Shortly after her death in 2022, Vaid was added to the National LGBTQ Wall of Honor at Stonewall Inn.

==Personal life ==
In 1988, Vaid met political comedian Kate Clinton at a war conference of gay rights activists in Warrenton, Virginia, and the couple married in 2013. She shared homes with Clinton in Manhattan and Provincetown, Massachusetts.

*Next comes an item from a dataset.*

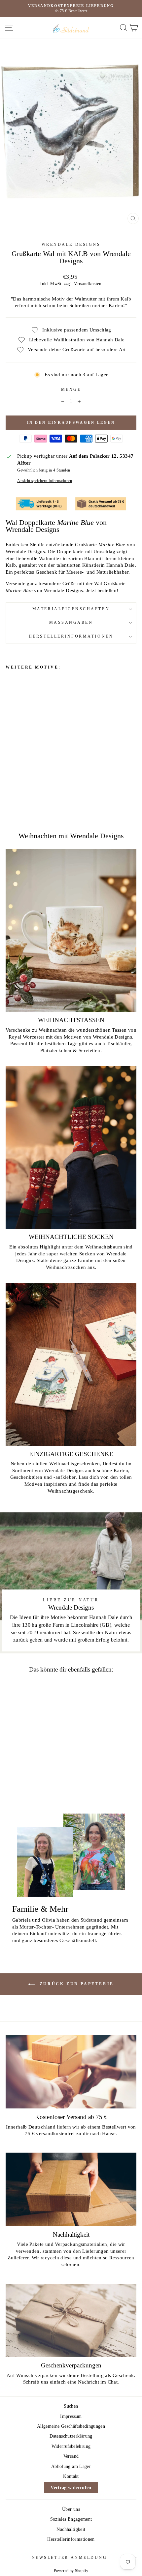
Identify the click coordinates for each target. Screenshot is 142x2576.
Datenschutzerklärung (71, 2436)
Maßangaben (71, 622)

Vaid died at her home in New York from breast cancer on May 14, 2022. She had previously been diagnosed with thyroid cancer. Vaid was the aunt of Alok Vaid-Menon, a gender non-conforming writer, performance artist, and media personality.

==Awards==
- 1996: Stonewall Book Awards
- 1996: Lambda Legal Lambda Liberty Award
- 1997: Asian American Legal Defense & Education Fund Civil Rights Leadership Award
- 1999: City University of New York, Queens College of Law Honorary Degree
- 2002: American Foundation for AIDS Research Honoring With Pride Award
- 2006: National Lesbian and Gay Law Association, Dan Bradley Award
- 2008: Gay Men's Health Crisis Lifetime Achievement Award
- 2010: Services and Advocacy for LGBT Elders Ken Dawson Advocacy Award
- 2010: CLAGS: The Center for LGBTQ Studies Kessler Award for LGBTQ Studies
- 2013: American Library Association Over The Rainbow project award for Irresistible Revolution
- 2014: 33rd Winter Roundtable, Columbia Teachers College, Columbia University Social Justice Action Award
- 2014: GLAD Spirit of Justice Award
- 2015: Honorary Degree Kalamazoo College
- 2022: National LGBTQ Task Force, Susan J. Hyde Award for Longevity in the Movement

== Works ==
- Vaid, Urvashi (1996). "Virtual Equality: The Mainstreaming of Gay and Lesbian Liberation"
- Vaid, Urvashi (2002). "Creating Change: Sexuality, Public Policy, and Civil Rights"
- Vaid, Urvashi (2011). "It Gets Better: Coming Out, Overcoming Bullying, and Creating a Life Worth Living"
- Vaid, Urvashi. (2012) Irresistible Revolution: Confronting Race, Class and the Assumptions of LGBT Politics. Magnus Books. ISBN 978-1936833290

==In popular culture==
Her name appears in the lyrics of the Le Tigre song "Hot Topic".